Dlatego musiała dorosnąć. Stać się bardziej wyrafinowana i poważna, a przede wszystkim, o wiele bardziej zaawansowana technologicznie. BMW E30 było fantastyczne w swojej prostocie, lecz nie tego oczekiwali klienci. Szczególnie, jeśli Bawarczycy mieli chrapkę na podwędzenie ich sprzed nosa Mercedesa. Problem polegał jednak na tym, że ich konkurenci ze Stuttgartu, władowali ogromne ilości siana w swojego Baby-Benza, czyli Mercedesa 190. Było to widać na każdym kroku i rzecz jasna, opłaciło się. Technologicznie, E30 przy Mercedesie wyglądało jak włócznia z kamiennym grotem, położona obok miecza ze stali Damasceńskiej. Zarówno jedno i drugie ma na celu odebrać życie wrogom, fakt. Ale przepaść technologiczną dzielącą oba rozwiązania tego samego problemu, dostrzeżecie w mnieniu oka.
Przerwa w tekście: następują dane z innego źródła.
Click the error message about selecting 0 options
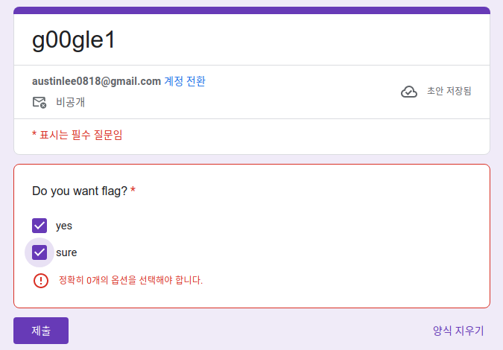This screenshot has height=350, width=503. [x=130, y=280]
Bawarczycy nie mieli zatem innego wyjścia, jak zakasać rękawy i wspiąć się na wyżyny swoich możliwości. Poszperali zatem w kieszeniach, sprawdzili rachunki debetowe na swoich szwajcarskich kontach i zainwestowali w całkowicie nowe BMW E36. W 1990 roku świat ujrzała konstrukcja, która technicznie kładła swojego poprzednika na łopatki. Wóz był większy, dojrzalszy, bezpieczniejszy i mocniejszy. W zasadzie lepszy niemal w każdym calu. Niemal, bowiem sprawa miała się nieco inaczej w przypadku odmiany BMW M3 E36.
Czysta kartka.
Widzicie, cała magia pierwotnego M3 brała się z jego korzeni. Poprzednia M-trójka pojawiła się w 1986 r. jako samochód homologacyjny. A to oznacza, że do salonów trafił z konieczności, zaś homologację drogową otrzymał wyłącznie przez przypadek. Jego zadaniem nigdy nie było szpanować na ulicy czy wozić dzieci do szkoły. BMW M3 E30 powstało jako zawodnik MMA, który miał dokopać każdemu kto stanie na jego drodze na szczyt w serii DTM. To czy spodoba się klientom, było drugorzędną sprawą i nikt nie przykładał do tego szczególnej wagi. Nie lada zaskoczeniem dla producenta był fakt, że klienci owszem, byli zadowoleni. I to jak! Nie ma przecież nic lepszego niż widowisko wyścigów DTM, w których wygrywa M3 E30, a po wszystkim dźwięk klapnięcia drzwi identycznego wozu, którym beztrosko wracacie do domu z wypiekami na twarzy. Piękne czasy.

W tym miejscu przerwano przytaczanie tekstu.